A massive new vulnerability has been found in Microsoft’s NTLM authentication protocol which could result in remote code execution on any Windows machine or authenticate to any web server that supports Windows Integrated Authentication (WIA) such as Exchange or ADFS.

The two critical Microsoft vulnerabilities that consist of three logical flaws were discovered by the Preempt research team. They report all Windows versions are vulnerable, and that the flaw bypasses previous mitigations Microsoft put in place.

NTLM Relay is one of the most common attack techniques used in Active Directory environments, and while Microsoft has previously developed several mitigations for preventing NTLM relay attacks, the Preempt researchers discovered those mitigations have the following exploitable flaws:

The Message Integrity Code (MIC) field ensures that attackers do not tamper NTLM messages. The bypass discovered by Preempt researchers allows attackers to remove the ‘MIC’ protection and modify various fields in the NTLM authentication flow, such as signing negotiation.
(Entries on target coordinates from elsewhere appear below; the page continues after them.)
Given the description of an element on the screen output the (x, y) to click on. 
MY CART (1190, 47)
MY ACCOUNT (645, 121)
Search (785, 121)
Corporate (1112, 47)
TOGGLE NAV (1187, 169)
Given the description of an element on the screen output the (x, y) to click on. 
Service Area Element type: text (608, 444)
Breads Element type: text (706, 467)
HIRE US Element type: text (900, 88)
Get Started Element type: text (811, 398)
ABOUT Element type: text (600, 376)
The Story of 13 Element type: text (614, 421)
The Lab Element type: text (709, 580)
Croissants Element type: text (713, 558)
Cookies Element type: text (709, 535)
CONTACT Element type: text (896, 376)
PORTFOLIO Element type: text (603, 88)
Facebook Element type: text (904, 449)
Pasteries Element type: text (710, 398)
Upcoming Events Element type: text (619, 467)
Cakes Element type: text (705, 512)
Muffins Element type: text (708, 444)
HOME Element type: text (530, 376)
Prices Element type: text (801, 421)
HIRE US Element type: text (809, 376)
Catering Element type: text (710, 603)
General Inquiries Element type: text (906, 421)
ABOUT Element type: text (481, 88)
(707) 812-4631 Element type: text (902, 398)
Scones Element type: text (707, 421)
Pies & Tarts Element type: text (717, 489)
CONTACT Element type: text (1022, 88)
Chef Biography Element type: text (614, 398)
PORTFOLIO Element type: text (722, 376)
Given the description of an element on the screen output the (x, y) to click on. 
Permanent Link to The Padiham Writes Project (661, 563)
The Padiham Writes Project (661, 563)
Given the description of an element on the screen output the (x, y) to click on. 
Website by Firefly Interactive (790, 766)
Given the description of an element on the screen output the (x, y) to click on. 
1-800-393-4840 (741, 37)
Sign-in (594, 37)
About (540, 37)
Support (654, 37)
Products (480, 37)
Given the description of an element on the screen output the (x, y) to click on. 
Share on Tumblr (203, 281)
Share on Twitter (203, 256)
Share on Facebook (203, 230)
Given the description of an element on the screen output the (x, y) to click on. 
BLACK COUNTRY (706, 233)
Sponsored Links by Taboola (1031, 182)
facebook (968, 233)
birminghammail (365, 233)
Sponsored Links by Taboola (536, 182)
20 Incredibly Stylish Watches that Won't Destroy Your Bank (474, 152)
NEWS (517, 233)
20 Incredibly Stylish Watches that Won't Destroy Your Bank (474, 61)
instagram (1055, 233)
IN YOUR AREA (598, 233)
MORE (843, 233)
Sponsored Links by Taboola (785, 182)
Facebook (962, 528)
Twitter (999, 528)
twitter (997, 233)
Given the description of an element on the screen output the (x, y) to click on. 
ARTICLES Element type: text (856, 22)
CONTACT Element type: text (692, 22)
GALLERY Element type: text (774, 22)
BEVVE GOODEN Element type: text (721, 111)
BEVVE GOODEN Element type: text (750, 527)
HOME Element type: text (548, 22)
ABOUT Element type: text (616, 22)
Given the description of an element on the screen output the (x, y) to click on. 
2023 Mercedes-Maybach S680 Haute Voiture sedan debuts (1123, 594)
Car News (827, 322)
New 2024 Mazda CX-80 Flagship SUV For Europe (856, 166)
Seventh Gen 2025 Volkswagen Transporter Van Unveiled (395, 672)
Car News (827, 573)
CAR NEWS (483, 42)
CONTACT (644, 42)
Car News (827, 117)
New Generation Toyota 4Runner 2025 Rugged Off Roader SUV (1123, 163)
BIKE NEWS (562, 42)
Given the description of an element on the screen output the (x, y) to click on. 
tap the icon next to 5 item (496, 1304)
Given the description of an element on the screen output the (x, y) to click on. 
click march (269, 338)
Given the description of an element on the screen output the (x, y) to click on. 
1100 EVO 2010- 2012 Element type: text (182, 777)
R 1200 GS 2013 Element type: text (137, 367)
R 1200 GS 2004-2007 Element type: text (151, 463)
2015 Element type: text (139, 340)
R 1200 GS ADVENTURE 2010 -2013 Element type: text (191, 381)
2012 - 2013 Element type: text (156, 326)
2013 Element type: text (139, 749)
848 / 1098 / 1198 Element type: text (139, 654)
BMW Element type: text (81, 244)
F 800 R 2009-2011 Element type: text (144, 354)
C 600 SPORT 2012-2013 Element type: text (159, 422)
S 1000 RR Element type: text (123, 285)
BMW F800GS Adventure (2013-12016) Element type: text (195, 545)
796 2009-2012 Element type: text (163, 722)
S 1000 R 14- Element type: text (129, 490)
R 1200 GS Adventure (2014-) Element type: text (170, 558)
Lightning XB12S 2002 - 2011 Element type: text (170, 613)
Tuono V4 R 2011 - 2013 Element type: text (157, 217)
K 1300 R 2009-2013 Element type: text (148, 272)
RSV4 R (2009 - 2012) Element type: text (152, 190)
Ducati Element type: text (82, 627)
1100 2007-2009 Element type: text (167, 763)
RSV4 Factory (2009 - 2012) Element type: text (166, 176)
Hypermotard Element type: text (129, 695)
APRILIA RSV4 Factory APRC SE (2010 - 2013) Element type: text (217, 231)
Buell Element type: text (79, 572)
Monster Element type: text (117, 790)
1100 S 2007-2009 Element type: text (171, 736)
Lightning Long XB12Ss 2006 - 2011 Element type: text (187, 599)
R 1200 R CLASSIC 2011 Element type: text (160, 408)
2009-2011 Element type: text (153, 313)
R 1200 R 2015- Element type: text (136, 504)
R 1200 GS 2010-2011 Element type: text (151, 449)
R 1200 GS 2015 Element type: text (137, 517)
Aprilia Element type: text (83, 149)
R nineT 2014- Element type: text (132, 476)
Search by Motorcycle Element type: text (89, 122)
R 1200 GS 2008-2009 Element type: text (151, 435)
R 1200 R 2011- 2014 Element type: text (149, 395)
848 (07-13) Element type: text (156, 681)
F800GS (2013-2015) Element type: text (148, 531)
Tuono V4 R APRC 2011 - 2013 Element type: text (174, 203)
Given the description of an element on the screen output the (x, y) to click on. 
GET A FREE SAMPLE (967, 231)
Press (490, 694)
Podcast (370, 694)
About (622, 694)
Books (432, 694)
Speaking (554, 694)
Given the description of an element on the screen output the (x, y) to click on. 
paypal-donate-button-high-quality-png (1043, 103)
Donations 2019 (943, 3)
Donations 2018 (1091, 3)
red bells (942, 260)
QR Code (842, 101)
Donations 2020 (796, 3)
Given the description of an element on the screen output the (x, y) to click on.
SMB Session Signing prevents attackers from relaying NTLM authentication messages to establish SMB and DCE/RPC sessions.The bypass enables attackers to relay NTLM authentication requests to any server in the domain, including domain controllers, while establishing a signed session to perform remote code execution. If the relayed authentication is of a privileged user, this means full domain compromise.

Enhanced Protection for Authentication (EPA) prevents attackers from relaying NTLM messages to TLS sessions. The bypass allows attackers to modify NTLM messages to generate legitimate channel binding information. This allows attackers to connect to various web servers using the attacked user’s privileges and perform operations such as: read the user’s emails (by relaying to OWA servers) or even connect to cloud resources (by relaying to ADFS servers).

Preempt has responsibly disclosed the vulnerability to Microsoft, who released issued CVE-2019-1040 and CVE-2019-1019 on Patch Tuesday to address the issue. Preempt however warns that this is not enough and that admins also need to affect some configuration changes to ensure protection.

To protect your network:

1. Patch – Make sure that workstations and servers are properly patched.

2. Configure

  • Enforce SMB Signing – To prevent attackers from launching simpler NTLM relay attacks, turn on SMB Signing on all machines in the network.
  • Block NTLMv1 – Since NTLMv1 is considered significantly less secure; it is recommended to completely block it by setting the appropriate GPO.
  • Enforce LDAP/S Signing – To prevent NTLM relay in LDAP, enforce LDAP signing and LDAPS channel binding on domain controllers.
  • Enforce EPA – To prevent NTLM relay on web servers, harden all web servers (OWA, ADFS) to accept only requests with EPA.

3. Reduce NTLM usage – Even with fully secured configuration and patched servers, NTLM poses a significantly greater risk than Kerberos. It is recommended that you remove NTLM where it is not needed.